Dallas had hired an offensive coach in Chan Gailey and had the #8 pick, the team’s highest in seven years. Marshall’s Randy Moss was still on the board when the Cowboys were ready to pick. They took North Carolina defensive end Greg Ellis instead.
Moss famously gave Dallas fits for years. Those years are officially over now, though, with Moss announcing his retirement today. Ellis’ final season was 2009 with the Raiders.
Here are some comparisons between the two.
Moss played in 202 games, starting 191 in 13 seasons. He played for four teams, including the Vikings (twice), Raiders, Patriots, and Titans.
Ellis played in 176 games, starting 169 in 12 seasons. He spent 11 years in Dallas before wrapping up his career in Oakland.
Moss made seven Pro Bowls and was named first-team all-pro four times.
Ellis earned one Pro Bowl berth after the 2007 season.
Hard to compare a receiver and a defensive end/linebacker. We’ll go with Pro-Football-Reference’s approximate value.
Moss had a career AV of 157. His best season was 2007, when he caught 98 passes for 1493 yards and 23 TD. His AV that year was 20.
Ellis had a career AV of 91. His best season in terms of AV was 2002 when he earned an AV of 10 thanks to a career-high 51 tackles. During his Pro Bowl season of 2007, he had 12.5 sacks but only 24 tackles, dropping his AV to 7.

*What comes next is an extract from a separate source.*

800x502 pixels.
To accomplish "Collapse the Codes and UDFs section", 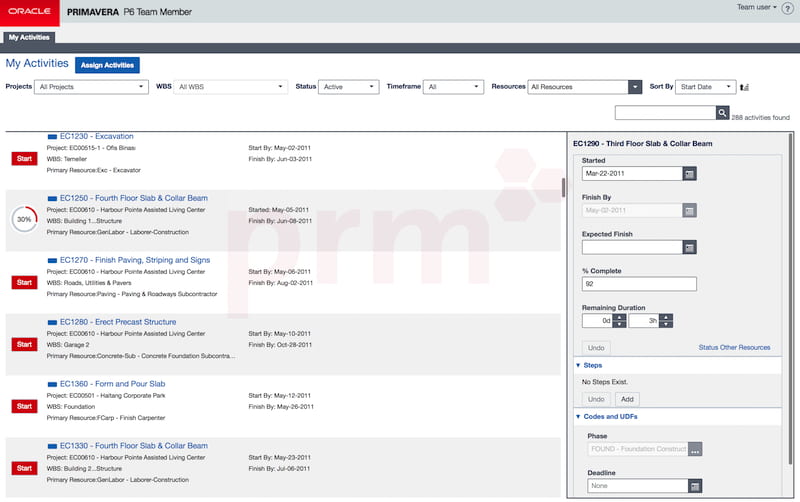I will tap(578, 416).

Moss talked and behaved in a way that the Cowboys probably expected when the team passed him up in 1998. Moss was very productive in Minnesota, but he had a substandard 2004 season due to injury, and the Vikings traded him to Oakland. His career looked as if it was falling apart with the Raiders, but he was rejuvenated after another trade sent him to New England. Last season, though, was a disaster, and he wound up playing for three different teams, including the Patriots and Vikings and also the Tennessee Titans.
Ellis was a generally soft spoken player with a good work ethic. But he also became a complainer. When the team moved from a 4-3 to a 3-4, he complained. When the team drafted Anthony Spencer, Ellis complained. And then he complained more about the money he made and the respect he received. Some in Oakland didn’t want Ellis to come there because of the complaining.
Moss undoubtedly had a better overall career than Ellis, but whether Moss would have made a long-term difference in Dallas is questionable.
Moss may have teamed up with Michael Irvin in 1998 to form an unstoppable duo. But Moss never showed that he could be a team leader, and Dallas would have lost its veteran core during the first few years that Moss was there.
Ellis’s career differed from Moss considerably from Moss’s. Moss showed what he brought to the table from day one. With Ellis, fans often saw glimpses of greatness, but he left fans wanting to see more. Nobody ever talks about Ellis in the same breath as Too Tall Jones, Harvey Martin, or Charles Haley. Instead, Ellis became the 2000s version of Jim Jeffcoat.